Use cmd/ctrl-K to adjust the indentation of your code

If you copy/paste the code from your regular editor into Stack Overflow, it may be more deeply indented than needed. This can make it difficult to read, as longer lines will require horizontal scrolling. To make it easier to read, you can select the code block, and then press ctrl-K (cmd-K on macOS) to reduce the indentation and shorten the length of each line.

Follow relevant code style conventions

Make sure your code uses common indentation and style conventions for the language you're using. If your code doesn't for any reason, consider using code formatting tools to update it. For example, is a simple, online tool to normalize the indentation of a piece of JavaScript/JSON text.

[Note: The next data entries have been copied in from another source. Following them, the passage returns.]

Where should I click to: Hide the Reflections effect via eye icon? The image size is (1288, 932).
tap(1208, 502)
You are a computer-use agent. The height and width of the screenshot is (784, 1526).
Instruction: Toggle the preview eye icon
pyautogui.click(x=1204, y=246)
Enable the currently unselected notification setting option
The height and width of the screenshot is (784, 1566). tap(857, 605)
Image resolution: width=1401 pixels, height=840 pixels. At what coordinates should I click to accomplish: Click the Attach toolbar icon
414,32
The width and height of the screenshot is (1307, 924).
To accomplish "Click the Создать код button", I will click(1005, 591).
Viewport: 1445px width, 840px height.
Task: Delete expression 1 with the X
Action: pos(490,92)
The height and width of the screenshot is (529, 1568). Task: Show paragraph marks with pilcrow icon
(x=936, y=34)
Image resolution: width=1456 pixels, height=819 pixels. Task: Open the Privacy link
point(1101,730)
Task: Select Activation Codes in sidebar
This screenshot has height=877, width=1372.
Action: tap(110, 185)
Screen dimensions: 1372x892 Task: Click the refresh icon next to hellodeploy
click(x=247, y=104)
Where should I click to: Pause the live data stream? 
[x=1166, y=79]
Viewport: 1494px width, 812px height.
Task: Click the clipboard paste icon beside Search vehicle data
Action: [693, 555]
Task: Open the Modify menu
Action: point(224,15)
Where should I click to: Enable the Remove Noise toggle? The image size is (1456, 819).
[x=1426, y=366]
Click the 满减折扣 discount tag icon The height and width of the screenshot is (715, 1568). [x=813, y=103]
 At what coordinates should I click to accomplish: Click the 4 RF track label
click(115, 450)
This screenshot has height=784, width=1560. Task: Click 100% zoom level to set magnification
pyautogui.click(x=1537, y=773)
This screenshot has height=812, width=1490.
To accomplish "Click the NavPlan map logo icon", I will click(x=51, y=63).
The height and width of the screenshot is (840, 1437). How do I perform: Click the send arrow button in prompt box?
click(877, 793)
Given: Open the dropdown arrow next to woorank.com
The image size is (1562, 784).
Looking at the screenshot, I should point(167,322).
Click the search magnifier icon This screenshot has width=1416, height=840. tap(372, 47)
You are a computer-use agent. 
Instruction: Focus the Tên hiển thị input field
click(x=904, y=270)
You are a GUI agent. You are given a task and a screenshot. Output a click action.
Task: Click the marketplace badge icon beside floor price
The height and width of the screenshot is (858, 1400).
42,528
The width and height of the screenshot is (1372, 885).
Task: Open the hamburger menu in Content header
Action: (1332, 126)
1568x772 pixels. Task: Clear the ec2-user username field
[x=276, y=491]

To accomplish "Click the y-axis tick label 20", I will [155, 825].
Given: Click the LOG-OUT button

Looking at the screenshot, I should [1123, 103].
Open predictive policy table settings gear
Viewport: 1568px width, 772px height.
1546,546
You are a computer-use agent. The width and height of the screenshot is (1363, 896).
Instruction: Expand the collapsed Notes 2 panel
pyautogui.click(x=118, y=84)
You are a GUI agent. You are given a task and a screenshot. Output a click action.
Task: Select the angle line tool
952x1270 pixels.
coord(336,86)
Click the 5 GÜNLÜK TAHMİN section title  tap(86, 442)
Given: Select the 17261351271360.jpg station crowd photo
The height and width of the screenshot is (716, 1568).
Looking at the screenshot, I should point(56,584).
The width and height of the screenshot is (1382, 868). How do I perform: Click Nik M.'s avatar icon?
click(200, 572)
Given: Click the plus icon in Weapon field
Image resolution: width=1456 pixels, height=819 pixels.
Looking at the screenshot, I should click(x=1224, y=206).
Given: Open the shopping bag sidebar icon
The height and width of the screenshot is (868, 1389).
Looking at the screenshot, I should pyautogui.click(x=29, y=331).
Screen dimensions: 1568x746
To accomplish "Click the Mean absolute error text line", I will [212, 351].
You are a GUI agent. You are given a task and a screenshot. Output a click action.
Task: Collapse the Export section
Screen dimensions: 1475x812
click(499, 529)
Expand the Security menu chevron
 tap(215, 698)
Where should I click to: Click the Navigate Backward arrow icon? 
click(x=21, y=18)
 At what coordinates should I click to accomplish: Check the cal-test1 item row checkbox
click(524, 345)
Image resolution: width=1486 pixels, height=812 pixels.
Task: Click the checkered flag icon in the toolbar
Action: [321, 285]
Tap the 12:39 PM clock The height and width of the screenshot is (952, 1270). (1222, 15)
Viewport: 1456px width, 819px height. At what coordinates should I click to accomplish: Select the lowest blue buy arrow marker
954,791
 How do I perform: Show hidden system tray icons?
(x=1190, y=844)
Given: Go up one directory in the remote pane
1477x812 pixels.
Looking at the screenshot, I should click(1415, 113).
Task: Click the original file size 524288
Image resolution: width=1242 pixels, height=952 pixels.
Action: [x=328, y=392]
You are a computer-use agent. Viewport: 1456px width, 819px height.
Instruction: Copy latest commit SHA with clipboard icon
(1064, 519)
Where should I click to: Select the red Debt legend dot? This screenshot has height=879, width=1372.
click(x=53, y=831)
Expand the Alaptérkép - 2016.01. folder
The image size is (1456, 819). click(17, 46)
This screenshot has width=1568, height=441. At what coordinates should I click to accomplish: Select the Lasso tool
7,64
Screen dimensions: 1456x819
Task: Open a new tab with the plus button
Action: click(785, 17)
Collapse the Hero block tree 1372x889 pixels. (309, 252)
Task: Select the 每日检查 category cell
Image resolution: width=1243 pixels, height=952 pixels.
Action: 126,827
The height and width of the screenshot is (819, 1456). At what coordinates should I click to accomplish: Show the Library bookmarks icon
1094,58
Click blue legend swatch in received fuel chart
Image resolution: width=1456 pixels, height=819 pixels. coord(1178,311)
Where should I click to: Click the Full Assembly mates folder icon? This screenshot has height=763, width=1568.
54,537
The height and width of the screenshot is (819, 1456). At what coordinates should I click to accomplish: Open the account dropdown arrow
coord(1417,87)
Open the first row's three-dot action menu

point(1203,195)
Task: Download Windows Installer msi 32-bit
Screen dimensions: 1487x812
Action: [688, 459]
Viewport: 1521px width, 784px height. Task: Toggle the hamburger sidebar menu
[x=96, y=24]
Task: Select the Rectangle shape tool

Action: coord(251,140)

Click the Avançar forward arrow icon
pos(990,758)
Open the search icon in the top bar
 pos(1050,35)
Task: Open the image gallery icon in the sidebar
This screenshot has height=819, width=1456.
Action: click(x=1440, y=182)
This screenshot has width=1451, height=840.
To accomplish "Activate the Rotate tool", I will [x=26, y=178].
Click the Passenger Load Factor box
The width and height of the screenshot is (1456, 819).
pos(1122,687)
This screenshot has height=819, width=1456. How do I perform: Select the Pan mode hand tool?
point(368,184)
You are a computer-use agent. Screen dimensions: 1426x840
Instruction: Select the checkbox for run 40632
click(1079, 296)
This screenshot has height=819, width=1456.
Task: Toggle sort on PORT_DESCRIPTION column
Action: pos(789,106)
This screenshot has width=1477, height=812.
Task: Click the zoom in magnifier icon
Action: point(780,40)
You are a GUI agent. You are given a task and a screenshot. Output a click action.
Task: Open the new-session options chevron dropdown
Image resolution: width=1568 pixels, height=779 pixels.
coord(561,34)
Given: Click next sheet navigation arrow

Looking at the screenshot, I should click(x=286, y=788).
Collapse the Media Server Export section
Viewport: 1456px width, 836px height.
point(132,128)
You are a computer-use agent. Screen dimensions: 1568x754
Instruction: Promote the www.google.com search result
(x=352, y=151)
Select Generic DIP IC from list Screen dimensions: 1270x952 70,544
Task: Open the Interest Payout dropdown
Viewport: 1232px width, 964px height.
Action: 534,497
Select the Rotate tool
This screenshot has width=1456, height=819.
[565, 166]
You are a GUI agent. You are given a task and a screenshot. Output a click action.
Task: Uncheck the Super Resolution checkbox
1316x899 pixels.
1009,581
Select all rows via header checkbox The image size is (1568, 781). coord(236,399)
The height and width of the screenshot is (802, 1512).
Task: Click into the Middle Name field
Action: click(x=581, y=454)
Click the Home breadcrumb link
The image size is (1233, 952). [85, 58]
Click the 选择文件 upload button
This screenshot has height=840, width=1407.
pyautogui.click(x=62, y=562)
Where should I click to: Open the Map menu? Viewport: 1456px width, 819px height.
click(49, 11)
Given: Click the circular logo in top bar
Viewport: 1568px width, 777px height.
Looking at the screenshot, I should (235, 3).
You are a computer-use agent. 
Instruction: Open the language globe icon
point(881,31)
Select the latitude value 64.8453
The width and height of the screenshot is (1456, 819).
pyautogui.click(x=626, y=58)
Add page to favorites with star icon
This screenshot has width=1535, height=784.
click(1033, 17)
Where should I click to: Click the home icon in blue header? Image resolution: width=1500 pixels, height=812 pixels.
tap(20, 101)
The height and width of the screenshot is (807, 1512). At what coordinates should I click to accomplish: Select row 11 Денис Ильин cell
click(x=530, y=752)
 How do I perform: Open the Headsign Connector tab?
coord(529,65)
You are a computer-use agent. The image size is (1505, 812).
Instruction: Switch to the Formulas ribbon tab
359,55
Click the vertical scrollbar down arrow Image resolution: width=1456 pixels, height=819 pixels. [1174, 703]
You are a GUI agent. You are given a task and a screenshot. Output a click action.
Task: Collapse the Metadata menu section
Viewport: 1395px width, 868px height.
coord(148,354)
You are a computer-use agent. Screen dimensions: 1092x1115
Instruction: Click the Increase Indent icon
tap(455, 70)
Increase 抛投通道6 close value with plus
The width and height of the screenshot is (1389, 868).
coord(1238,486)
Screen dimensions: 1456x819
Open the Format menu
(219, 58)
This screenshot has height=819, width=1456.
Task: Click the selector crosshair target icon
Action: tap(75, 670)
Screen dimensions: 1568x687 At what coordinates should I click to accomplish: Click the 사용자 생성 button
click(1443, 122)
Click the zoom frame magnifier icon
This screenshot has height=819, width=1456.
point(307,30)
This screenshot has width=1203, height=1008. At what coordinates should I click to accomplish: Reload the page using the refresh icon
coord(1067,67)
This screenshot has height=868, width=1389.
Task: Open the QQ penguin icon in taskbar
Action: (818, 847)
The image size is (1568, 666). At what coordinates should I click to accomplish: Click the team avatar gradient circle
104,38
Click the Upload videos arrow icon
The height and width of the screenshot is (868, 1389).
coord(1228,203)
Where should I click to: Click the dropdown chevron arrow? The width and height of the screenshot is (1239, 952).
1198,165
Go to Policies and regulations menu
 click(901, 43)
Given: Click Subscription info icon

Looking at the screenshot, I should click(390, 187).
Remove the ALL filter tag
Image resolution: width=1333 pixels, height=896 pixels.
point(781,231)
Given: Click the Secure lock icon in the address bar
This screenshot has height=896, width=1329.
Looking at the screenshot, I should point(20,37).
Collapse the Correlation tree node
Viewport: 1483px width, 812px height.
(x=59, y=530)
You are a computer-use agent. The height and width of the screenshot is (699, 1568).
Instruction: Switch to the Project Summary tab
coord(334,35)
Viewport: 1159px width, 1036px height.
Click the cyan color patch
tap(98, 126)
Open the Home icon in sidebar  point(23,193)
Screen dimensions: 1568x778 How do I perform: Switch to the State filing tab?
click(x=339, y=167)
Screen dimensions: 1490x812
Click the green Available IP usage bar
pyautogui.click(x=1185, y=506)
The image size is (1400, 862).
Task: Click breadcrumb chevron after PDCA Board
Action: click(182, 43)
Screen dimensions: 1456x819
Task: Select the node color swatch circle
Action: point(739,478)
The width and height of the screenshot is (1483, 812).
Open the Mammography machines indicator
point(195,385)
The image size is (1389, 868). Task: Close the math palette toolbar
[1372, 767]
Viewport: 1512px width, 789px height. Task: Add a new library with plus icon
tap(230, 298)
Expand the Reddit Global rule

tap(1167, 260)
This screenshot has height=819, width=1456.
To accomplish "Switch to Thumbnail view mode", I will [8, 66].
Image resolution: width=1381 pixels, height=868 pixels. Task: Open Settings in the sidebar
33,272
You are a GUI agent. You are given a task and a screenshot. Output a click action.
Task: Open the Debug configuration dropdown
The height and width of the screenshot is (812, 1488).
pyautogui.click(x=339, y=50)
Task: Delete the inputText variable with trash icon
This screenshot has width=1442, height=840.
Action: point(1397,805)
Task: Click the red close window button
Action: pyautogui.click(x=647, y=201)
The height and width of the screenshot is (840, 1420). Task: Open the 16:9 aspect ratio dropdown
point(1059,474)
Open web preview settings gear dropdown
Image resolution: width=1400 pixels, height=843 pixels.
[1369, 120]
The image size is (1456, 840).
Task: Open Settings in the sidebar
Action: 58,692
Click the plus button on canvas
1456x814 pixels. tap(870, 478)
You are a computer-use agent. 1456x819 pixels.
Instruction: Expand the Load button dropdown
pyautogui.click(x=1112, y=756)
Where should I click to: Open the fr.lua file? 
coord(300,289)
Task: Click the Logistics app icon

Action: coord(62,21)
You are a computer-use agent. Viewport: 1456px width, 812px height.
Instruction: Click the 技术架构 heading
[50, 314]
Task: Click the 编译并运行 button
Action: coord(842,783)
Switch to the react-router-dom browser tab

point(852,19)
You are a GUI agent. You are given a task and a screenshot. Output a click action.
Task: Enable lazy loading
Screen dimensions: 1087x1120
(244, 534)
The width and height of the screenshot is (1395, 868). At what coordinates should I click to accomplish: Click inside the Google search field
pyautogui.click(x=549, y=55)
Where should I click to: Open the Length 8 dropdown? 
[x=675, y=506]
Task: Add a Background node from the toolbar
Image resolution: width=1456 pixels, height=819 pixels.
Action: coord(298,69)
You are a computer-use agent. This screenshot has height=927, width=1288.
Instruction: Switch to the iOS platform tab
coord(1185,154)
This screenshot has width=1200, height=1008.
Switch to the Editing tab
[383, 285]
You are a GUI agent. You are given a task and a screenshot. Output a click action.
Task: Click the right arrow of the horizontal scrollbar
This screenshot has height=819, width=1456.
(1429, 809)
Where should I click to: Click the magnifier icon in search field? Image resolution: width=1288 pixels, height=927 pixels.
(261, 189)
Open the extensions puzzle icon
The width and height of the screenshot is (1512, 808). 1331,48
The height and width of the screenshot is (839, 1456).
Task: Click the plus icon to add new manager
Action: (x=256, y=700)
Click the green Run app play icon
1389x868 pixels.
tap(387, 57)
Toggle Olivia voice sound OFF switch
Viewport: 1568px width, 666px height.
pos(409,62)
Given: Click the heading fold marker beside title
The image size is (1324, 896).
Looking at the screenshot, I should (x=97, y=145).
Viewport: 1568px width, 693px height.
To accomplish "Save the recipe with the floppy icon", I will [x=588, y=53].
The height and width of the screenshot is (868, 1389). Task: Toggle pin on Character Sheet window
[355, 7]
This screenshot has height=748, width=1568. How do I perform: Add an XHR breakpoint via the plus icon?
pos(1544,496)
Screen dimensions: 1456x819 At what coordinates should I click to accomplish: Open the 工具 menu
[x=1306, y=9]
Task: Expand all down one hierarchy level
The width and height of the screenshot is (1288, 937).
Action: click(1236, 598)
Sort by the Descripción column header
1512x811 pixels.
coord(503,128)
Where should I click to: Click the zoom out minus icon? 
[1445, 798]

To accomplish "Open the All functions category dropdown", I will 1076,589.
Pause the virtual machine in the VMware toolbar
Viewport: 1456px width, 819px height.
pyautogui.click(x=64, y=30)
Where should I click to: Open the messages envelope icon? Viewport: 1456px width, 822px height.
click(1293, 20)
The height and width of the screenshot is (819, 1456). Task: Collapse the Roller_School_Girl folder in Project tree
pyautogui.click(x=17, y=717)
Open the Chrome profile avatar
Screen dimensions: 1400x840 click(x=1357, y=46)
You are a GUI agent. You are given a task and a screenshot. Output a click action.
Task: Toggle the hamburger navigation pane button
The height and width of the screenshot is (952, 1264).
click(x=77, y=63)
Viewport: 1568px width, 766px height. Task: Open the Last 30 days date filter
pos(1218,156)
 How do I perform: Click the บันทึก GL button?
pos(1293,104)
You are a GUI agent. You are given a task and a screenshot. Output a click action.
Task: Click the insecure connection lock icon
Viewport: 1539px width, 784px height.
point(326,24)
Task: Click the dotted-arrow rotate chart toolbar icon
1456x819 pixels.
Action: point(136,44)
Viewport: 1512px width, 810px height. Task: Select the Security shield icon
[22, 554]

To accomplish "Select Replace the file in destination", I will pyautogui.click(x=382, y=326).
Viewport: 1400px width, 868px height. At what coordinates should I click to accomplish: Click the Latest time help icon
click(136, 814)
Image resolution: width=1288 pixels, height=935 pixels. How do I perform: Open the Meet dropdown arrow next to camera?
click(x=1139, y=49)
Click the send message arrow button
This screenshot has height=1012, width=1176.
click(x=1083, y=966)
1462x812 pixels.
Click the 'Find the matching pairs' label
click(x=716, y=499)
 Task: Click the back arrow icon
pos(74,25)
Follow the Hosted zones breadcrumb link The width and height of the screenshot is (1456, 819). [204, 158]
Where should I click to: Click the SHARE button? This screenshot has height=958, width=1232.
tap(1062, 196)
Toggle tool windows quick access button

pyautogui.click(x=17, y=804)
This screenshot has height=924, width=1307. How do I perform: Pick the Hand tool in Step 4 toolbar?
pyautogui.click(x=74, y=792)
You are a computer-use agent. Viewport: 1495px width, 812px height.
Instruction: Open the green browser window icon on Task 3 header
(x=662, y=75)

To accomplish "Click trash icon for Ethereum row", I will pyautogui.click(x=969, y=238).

Show files and directories with tree

When working with a directory structure, consider putting some effort into showing that as text rather than a screenshot. There is a handy tool called tree, which is a command line program that shows the entire structure of a directory as formatted text. The output it generates can be easily copied into a code fence, and is usually better than trying to take a screenshot of your IDE or file manager. There are many flavors of tree out there for different operating systems and languages. Here is what the output looks like for a small Node.js project using TypeScript:

├── dist
│ ├── index.js
│ └── kysely.js
├── node_modules
├── package-lock.json
├── package.json
├── src
│ ├── index.ts
│ └── kysely.ts
└── tsconfig.json

You can see how this clearly shows the structure of the project and where files are nested under directories, and doesn't require a problematic screenshot.

Use correct English grammar and punctuation

We strongly suggest that you proofread your content before posting it, which should make it easier for others to read. If your content doesn’t follow standard English conventions, readers might skip your question entirely because it’s too difficult to read, or even downvote it or vote to close it.

We understand that many people are not native speakers of English, which makes it more difficult. If you find yourself struggling with English, we recommend writing your question using a composition tool that checks grammar and spelling before copying it into Stack Overflow.

Google Docs is free and does a great job of checking English text. Consider writing the text of your question in Google Docs first, and use its suggestions to resolve any grammar and punctuation problems there. The downside is that Docs does not work well with code snippets, so it’s probably not worthwhile to try to format your minimal, complete, reproducible example with it.

Check your formatting before posting

Stack Overflow shows you the formatted content of your question or answer as you type it. It’s common for people to post their questions without checking the formatting - this runs the risk of making your post difficult to read, which means it’s more likely to be skipped and even downvoted.